Gugatan ini resmi diajukan Kemenhan pada Senin 31 Januari 2022 dengan nomor 64/Pdt.G/2022/PN Jkt.Pst. Berdasarkan petitum gugatan, Kemenhan meminta majelis hakim mengabulkan dua gugatan pokok.

Baca Juga

Salah satunya, menyatakan penetapan putusan arbitrase internasional, putusan sela final dan putusan final pada 2014 tidak dapat dieksekusi, batal demi hukum. "Menyatakan bahwa Putusan Arbitrase Internasional – International Chambers of Commerce (ICC) tanggal 22 April 2021 Nomor 20472/HTG tidak dapat diakui dan tidak dapat dilaksanakan," tulis petitum nomor 3 yang dikutip Republika dari situs resmi PN Jakpus pada Rabu (16/2/2022). 

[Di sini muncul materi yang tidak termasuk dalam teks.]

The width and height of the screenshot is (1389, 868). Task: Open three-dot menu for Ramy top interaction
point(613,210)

Kemenhan optimistis gugatan ini memiliki dasar yang jelas dan dapat diterima secara hukum. Langkah hukum ini diambil diduga menghindari kewajiban membayar denda kepada Navayo International dan Huhungan Export Credit Insurance PTE LTD.

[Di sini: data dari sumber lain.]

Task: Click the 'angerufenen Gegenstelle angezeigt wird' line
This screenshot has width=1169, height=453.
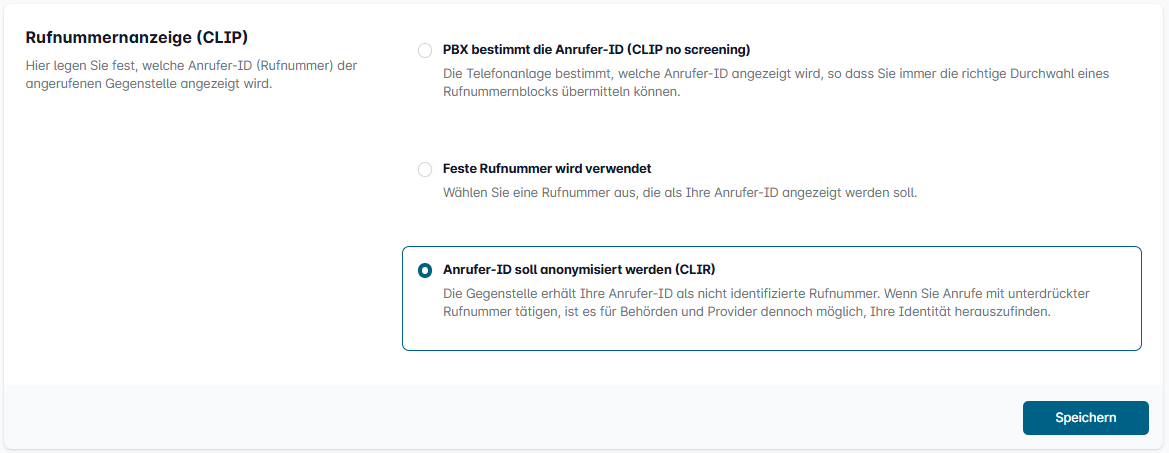Action: coord(147,84)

"Menerima Gugatan Perlawanan Pelawan untuk seluruhnya dan menyatakan bahwa Gugatan Perlawanan Pelawan adalah tepat dan beralasan," tulis petitum nomor 1.

Sebelumnya, Menteri Koordinator Bidang Politik, Hukum, dan Keamanan (Menko Polhukam) Mahfud MD mengungkapkan bahwa ada dugaan penyalahgunaan kewenangan dalam pengelolaan proyek Satelit di lingkungan Kementerian Pertahanan (Kemenhan) pada 2015. Mahfud mengatakan, akibatnya negara mengalami kerugian mencapai ratusan miliar rupiah.

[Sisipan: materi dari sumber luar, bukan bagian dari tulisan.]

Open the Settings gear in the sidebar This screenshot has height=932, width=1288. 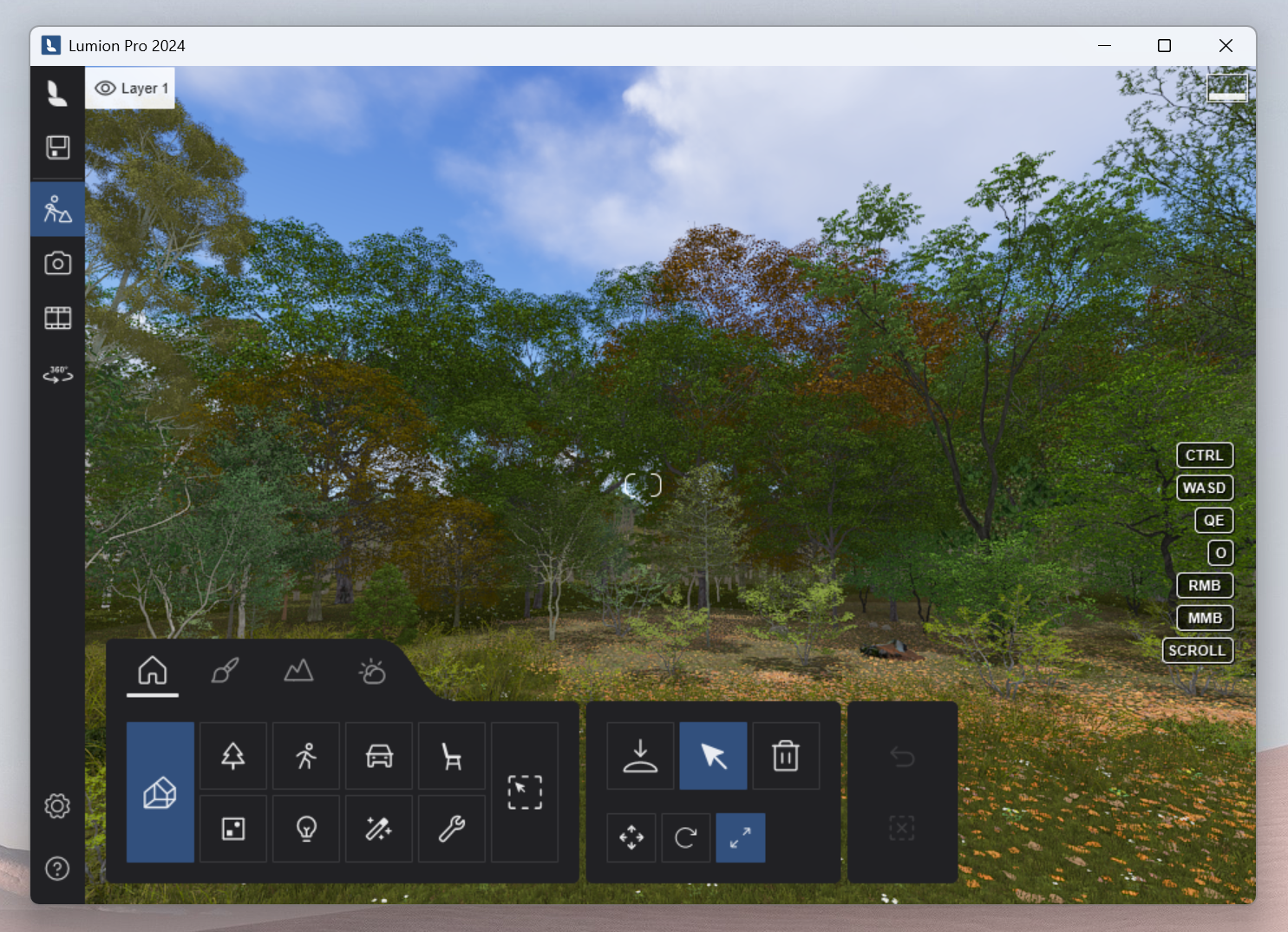pyautogui.click(x=57, y=806)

Mahfud menjelaskan, hal ini berawal saat Satelit Garuda-1 telah keluar orbit dari Slot Orbit 123 derajat Bujur Timur pada tanggal 19 Januari 2015. Sehingga terjadi kekosongan pengelolaan oleh Indonesia. Berdasarkan peraturan International Telecommunication Union (ITU), negara yang telah mendapat hak pengelolaan akan diberi waktu tiga tahun untuk mengisi kembali Slot Orbit.

Apabila tidak dipenuhi, hak pengelolaan Slot Orbit akan gugur secara otomatis dan dapat digunakan negara lain. Kemenhan ingin membangun Satelit Komunikasi Pertahanan (Satkomhan) untuk mengisi kekosongan pengelolaan Slot Orbit 123 derajat Bujur Timur.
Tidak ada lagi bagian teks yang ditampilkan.